Mas, fiquei paralisada. Edu estava tão assustado que virou uma vara de pau. Ficamos rosto a rosto, não nos enxergamos de perto. Caio empurrou Edu até a minha direção; eu dei um pulinho para trás. Miranda me empurrou até a direção oposta. Edu e eu ficamos sem jeito nos observando, não lembro exatamente quem tomou a atitude. O que eu me recordo é que foi igual tomar remédio ruim, fechei os olhos e beijei. Durou menos de um minuto, quando terminamos o beijo. Edu saiu correndo, como se tivesse feito algo errado. Eu fiquei parada olhando as paredes brancas e enormes que me observava.
Caio correu atrás de Edu, chutando a bunda do menino. Fiquei triste, subi devagar as escadas. Miranda já subira antes. Na sala de aula, elas estavam rindo da minha atitude, todos já sabiam do acontecimento; eu era o assunto. Me arrependi e senti desejo de chorar. Na esperança de não ouvir mais comentários, sentei próximo da Alice, ela me perguntou:
- você beijou na boca?
- beijei - rindo
- quem foi o menino?
- o menino que o Caio arrastou
- quem é?
- é o Edu
- mas como ele é, Bruna?
- ah! Ele é da 7C, é um menino magro, muito quieto. Você não conhece?
- não conheço
Ela assoou o nariz e eu sentei silenciosa. Era aula de química, escrevi o meu primeiro poema anti-amor. Desejei que, no dia seguinte, as pessoas me esquecessem. (Não lembro se foi bem isso que aconteceu, na verdade, estou contando as coisas através do meu olhar parcial das coisas, a memória filtra os episódios). Nesse dia, senti vontade de desaparecer. Na realidade, eu era uma menina muito covarde, bastante banal e medíocre, desconfiava demais da minha intuição e sempre entrava numas situações desconfortáveis para mim. Ao lado de pessoas que não pareciam minhas amigas, fiquei com vergonha da minha incapacidade de correr atrás dos meus desejos, fiquei com vergonha da minha dependência dos outros e da minha carência. Fiquei com vontade de sumir.
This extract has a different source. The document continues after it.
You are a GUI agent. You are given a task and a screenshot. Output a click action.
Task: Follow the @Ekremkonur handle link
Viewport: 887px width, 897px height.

Nos dias que se sucederam, aonde quer que eu andava, escutava risinhos debochados, conversas intelectualizantes sobre ficar com meninos feios e piadas desnecessárias. Fui tentar jogar futebol, uma menina começou a debochar das minhas pernas, então, eu fiquei brava e quis bater nela. Ela riu, puxou os meus cabelos e disse: não vou bater em você, baba ovo, você fica aí que você já tá marcada. Fiquei muito brava, sentindo medo. As meninas da tribo ignoravam essa minha sensação de mal estar, elas tinham coisas mais importantes para sentir, como por exemplo, o desejo de serem amadas. Nunca mais pedi ao Caio alguém para beijar e nunca mais pedi nada para as meninas da tribo. Eu virei um cadeado, passei a ser a plateia delas.
Me calei.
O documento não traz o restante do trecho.